After slapping Los Angeles Clippers owner Donald Sterling with a lifetime ban from pro basketball for racist remarks that were leaked online, NBA Commissioner Adam Silver said he would do “everything in my power” to force Sterling to sell the franchise. Here’s a primer on what may happen next.

What’s the process?

Three-quarters of the owners of the 30 NBA teams would have to agree to force an owner to sell, Silver said. He did not lay out a detailed timetable for action but said the league would start using its advisory finance committee to bring the issue before the owners “immediately.”

Do they have the votes?

As of Tuesday evening, more than 20 of the NBA’s 30 teams had issued statements of support for Silver, but whether that would translate into a vote to push out a fellow owner wasn’t certain. Silver said he hadn’t polled the owners but added, “I fully expect to get the support I need.”

Wait a minute, can they do that?

They can. But Gabe Feldman, the director of the Sports Law Center at Tulane University, said the drastic move usually involves “extreme” circumstances, such as an owner’s financial collapse “or maybe gambling or fixing games.” He questioned whether owners would vote to remove one of their own “based on something they don’t like,” possibly creating a precedent that might be used against them one day.
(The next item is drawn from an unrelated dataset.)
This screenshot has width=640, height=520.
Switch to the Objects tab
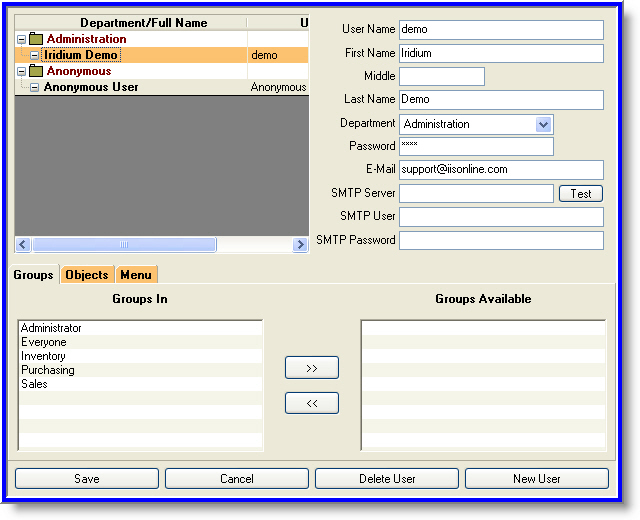point(87,275)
The owners may agree that Sterling’s comments were awful, Feldman told CNN. “The question is, do racially insensitive and abhorrent remarks made privately rise to the circumstances necessary for this vote to happen?”

Is there some other way?

Feldman said the other NBA owners might be able to persuade Sterling to sell without a vote, noting that the Clippers owner stands to make a whopping profit on a team he purchased three decades ago.
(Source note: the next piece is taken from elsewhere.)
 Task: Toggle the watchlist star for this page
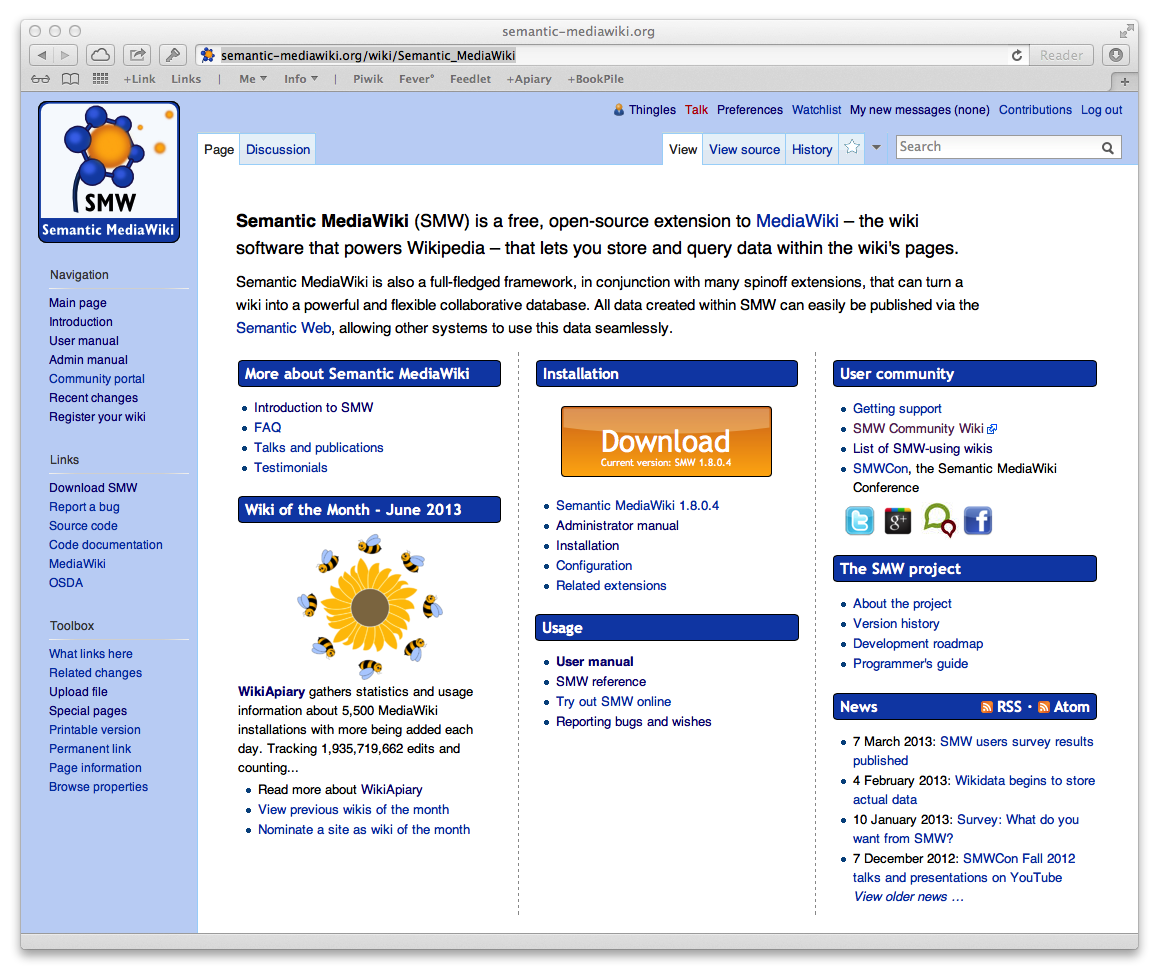tap(851, 147)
“He may get a lot of money from the sale, but I think it will allow the NBA to shift their force back onto the product on the court,” Feldman said.

Does Sterling have any recourse if owners vote him out?

He could go to court, and Feldman predicted the issue would end up there. But CNN Senior Legal Analyst Jeffrey Toobin said the odds of Sterling winning a case “seem basically zero.”

“This is not the government enforcing a penalty. This is not something where you have the Constitution involved. This is simply a contract,” Toobin said. “There is a contract between all the owners and the NBA, and the powers of the commissioner and the power of the other owners are laid out there.”

Could he somehow keep a hand on the team?

The ban imposed Tuesday prevents Sterling from playing any role in the management of the Clippers. He can’t go to games, to practices, to team offices or facilities or to any NBA functions. But asked whether his wife, Rochelle, or other members of his family could remain, Silver said no decisions had been made.

“This ruling applies specifically to Donald Sterling, and Donald Sterling’s conduct only,” he said.